Protein is an essential nutrient for good health and well-being. However, there are many misconceptions about this macronutrient that persist. You don’t have to be a bodybuilder or a gym junkie to know that it’s a good food group that belongs in your body. It’s not just great for muscle mass, but also for staying satiated and boosting metabolism.
You might be sabotaging your health and fitness goals if you buy into these common myths about protein.
Protein Only Comes from Meat
Thinking that protein only comes from meat, eggs, and dairy is oversimplified. Sure, meat and fish are great sources of protein, but they aren’t your only choices. Almost every edible ingredient contains protein to a varying extent. When it comes to protein sources, they can be divided into complete and incomplete proteins. Complete proteins contain the nine essential amino acids that the body needs to remain healthy and functioning.
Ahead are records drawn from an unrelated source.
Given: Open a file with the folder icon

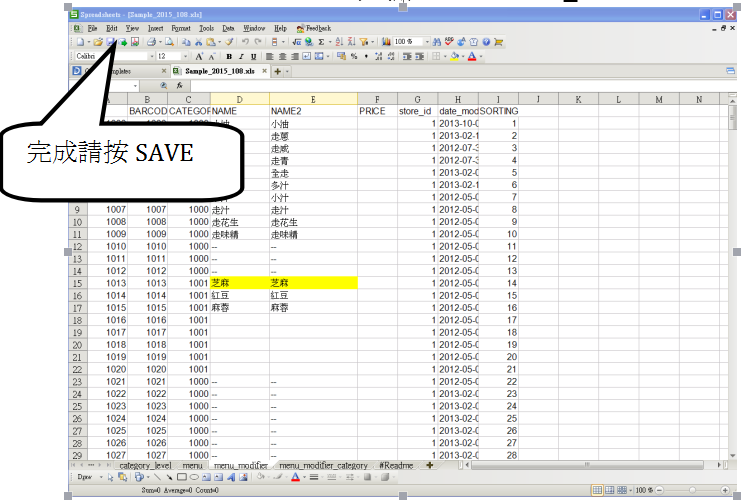Looking at the screenshot, I should click(x=98, y=42).
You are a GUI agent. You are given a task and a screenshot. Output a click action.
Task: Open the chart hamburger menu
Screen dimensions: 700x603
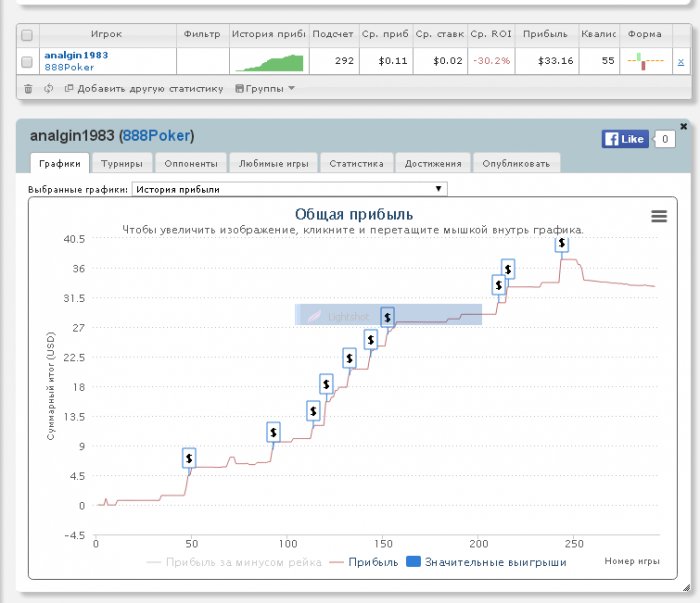click(x=658, y=216)
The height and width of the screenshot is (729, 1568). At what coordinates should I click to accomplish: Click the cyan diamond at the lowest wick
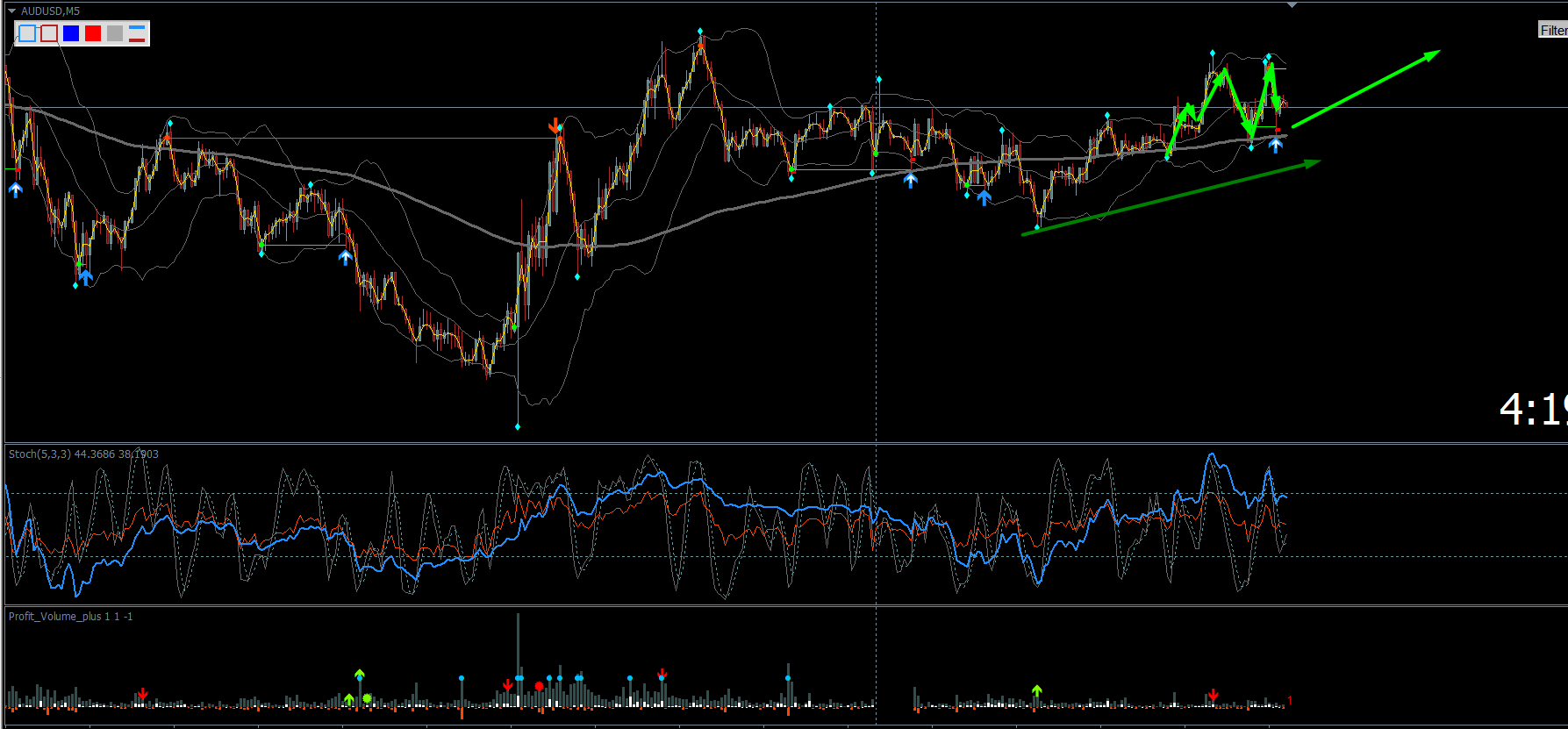click(x=518, y=426)
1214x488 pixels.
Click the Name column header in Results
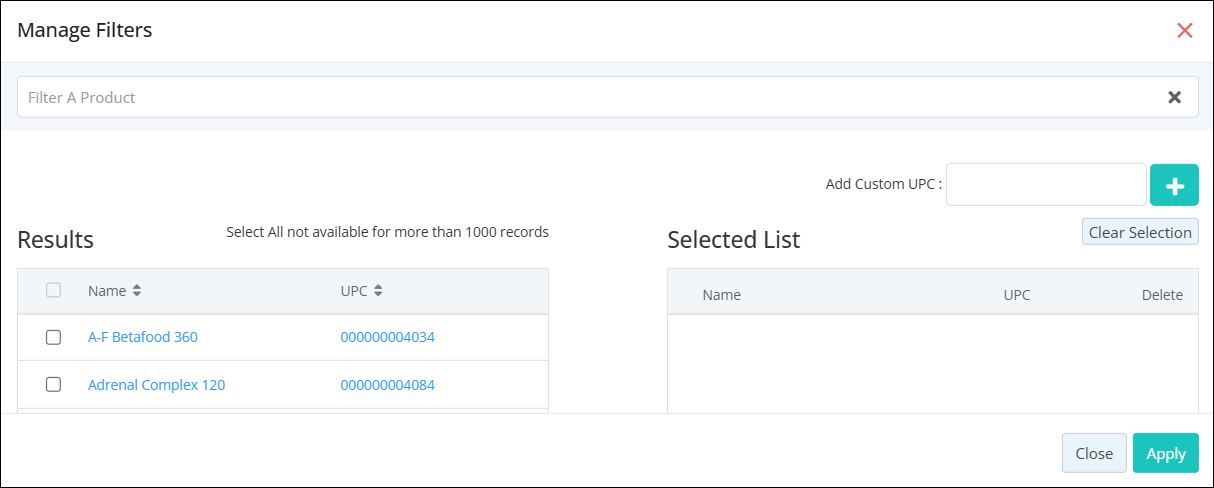coord(107,291)
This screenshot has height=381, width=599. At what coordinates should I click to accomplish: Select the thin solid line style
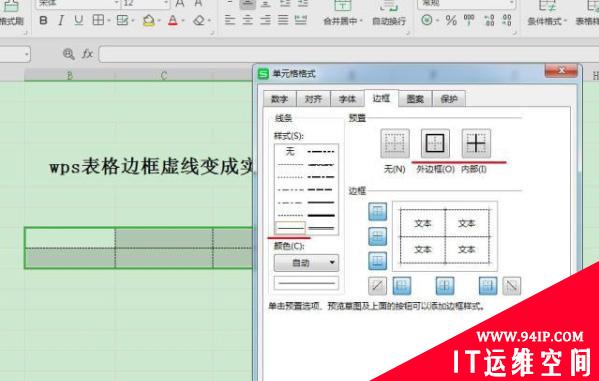[290, 228]
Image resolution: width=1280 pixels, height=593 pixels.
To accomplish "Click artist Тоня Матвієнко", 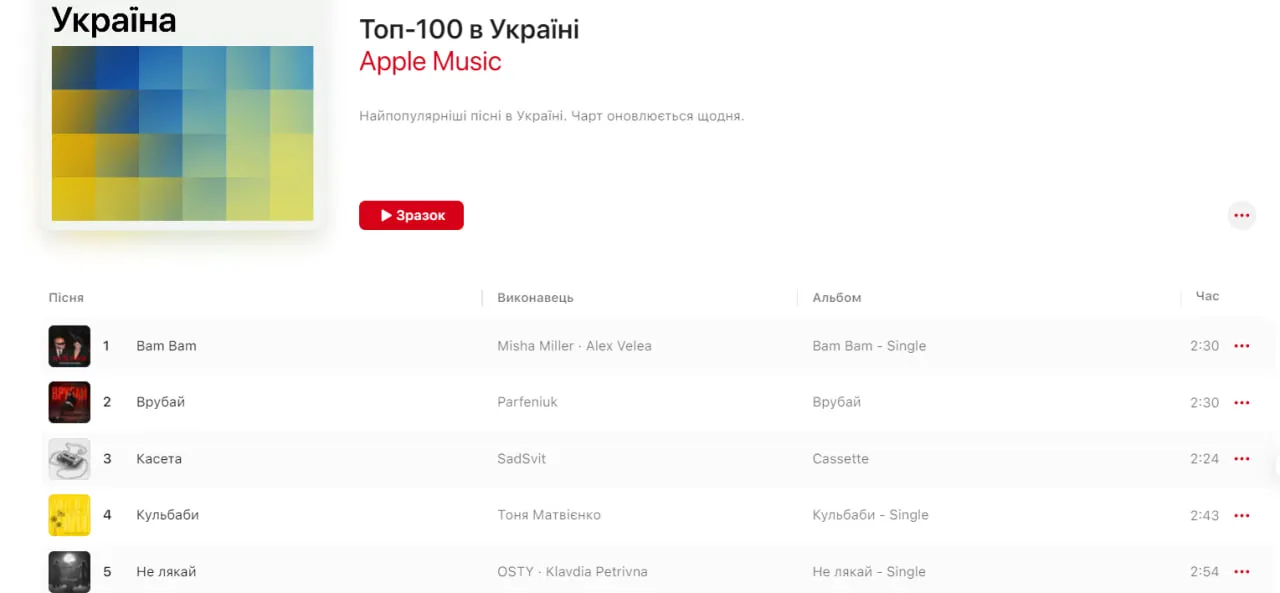I will [x=550, y=515].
Incomplete proteins contain only some of the essential amino acids.
You Don’t Get Enough Protein in a Vegan or Vegetarian Diet
For vegetarians and vegans, incomplete proteins are the main sources of protein. While meat, fish, eggs, yoghurt, milk, and cheese contain are complete protein sources, vegans and vegetarians get their protein from beans, legumes, nuts, seeds, grains, vegetables, and fruit. If you eat balanced meals, even a plant-based diet can help you get enough incomplete protein from many sources, which means your body will get its nine essential amino acids.
You Need Extra Protein to Build Muscle
There’s a mentality in the world of sport that a large amount of protein is needed to build and sustain muscle. While people who are very active have higher protein requirements than the average person, it’s mostly because they require more calories for energy as they burn them off quicker. If you’re boosting your calories with a balanced diet to meet these higher energy requirements, you’ll automatically meet your higher protein needs.
A High-Protein Diet Will Help You Lose Weight
It’s true that protein can help you feel full for longer as it digests more slowly than carbs, it’s not a healthy tip. Just like carbs and fat, protein contains calories, and it’s the amount of calories you consume that determine whether you lose, maintain, or gain weight, no matter from which food group it comes from. If you eat just protein, you could actually eat too much. The healthiest way to lose weight is to eat a balanced diet. Too much protein can be hard on the kidneys as well. I always suggest a palm-sized amount of protein in a meal.
[RECIPE] ROASTED CHICKEN AND BROCCOLI SALAD
Serves: 2
Ingredients:
- 1 bunch broccoli, chopped
- 1 head garlic, separated and paper removed
- 2 tablespoons coconut oil (divided)
- Sea salt and black pepper to taste
- 4 chicken breasts
- 4 cups mixed greens
- 1 apple, cored and chopped
- 1 avocado, chopped
- 1/2 cup sunflower seeds
- 1/4 cup extra virgin olive oil
- 2 lemons, juiced
Directions:
- Preheat the oven to 350 degrees F.
- Place broccoli and whole garlic cloves in a large mixing bowl. Massage with 1 tablespoon of coconut oil, sea salt, and black pepper until well coated.
- Spread broccoli onto a baking sheet and roast for about 20 minutes until broccoli and garlic are golden brown along edges. Set aside to cool.
- Rub the chicken breasts with 1 tablespoon of coconut oil, then season with sea salt and black pepper.
- Place a large skillet onto the stove over medium heat. Add chicken and sauté for about 5 minutes, then set to the side to cool.
- In a separate salad bowl, add the mixed greens, chopped apple, avocado, and sunflower seeds. Top with olive oil, lemon juice, sea salt, and black pepper. Mix well. Top with roasted garlic, broccoli, and chicken.